◆ **Work required**
List all the lines in these records that hold "will".

(Stored items)
──────────────────────────────

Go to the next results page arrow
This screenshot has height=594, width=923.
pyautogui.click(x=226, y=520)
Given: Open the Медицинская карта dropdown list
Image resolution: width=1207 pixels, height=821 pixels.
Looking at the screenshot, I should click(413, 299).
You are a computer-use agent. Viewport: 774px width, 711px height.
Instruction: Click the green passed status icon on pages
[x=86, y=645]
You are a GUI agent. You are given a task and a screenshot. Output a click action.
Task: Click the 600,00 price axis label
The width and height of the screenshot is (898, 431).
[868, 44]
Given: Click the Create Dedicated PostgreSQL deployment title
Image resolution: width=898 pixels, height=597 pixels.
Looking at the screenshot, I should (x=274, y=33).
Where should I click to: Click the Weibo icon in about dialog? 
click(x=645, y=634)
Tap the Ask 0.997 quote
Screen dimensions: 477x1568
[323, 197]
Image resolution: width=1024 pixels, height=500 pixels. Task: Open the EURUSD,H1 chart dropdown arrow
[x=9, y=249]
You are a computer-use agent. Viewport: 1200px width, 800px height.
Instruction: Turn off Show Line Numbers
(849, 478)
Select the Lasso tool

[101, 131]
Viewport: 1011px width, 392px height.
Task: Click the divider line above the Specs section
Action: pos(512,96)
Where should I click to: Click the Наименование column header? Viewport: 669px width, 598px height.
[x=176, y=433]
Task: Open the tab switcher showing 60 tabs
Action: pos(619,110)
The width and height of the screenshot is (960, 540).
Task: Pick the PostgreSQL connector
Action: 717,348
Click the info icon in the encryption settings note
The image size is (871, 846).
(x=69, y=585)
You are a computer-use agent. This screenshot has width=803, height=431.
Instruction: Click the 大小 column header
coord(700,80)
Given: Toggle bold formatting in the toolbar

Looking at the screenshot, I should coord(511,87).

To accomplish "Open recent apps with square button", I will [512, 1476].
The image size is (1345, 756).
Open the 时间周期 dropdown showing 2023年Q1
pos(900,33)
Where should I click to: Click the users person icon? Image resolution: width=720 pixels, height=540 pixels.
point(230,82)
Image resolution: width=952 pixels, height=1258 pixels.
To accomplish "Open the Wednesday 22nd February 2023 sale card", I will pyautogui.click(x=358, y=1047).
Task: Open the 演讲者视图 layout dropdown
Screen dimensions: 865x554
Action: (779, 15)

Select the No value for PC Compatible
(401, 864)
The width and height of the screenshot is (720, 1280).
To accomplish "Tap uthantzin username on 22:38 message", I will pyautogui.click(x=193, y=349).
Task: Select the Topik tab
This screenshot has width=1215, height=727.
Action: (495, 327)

──────────────────────────────

◆ **Your response**
To accomplish "Open recent apps with square button", I will [512, 1476].
To accomplish "Open the Wednesday 22nd February 2023 sale card", I will pyautogui.click(x=358, y=1047).
To accomplish "Tap uthantzin username on 22:38 message", I will pyautogui.click(x=193, y=349).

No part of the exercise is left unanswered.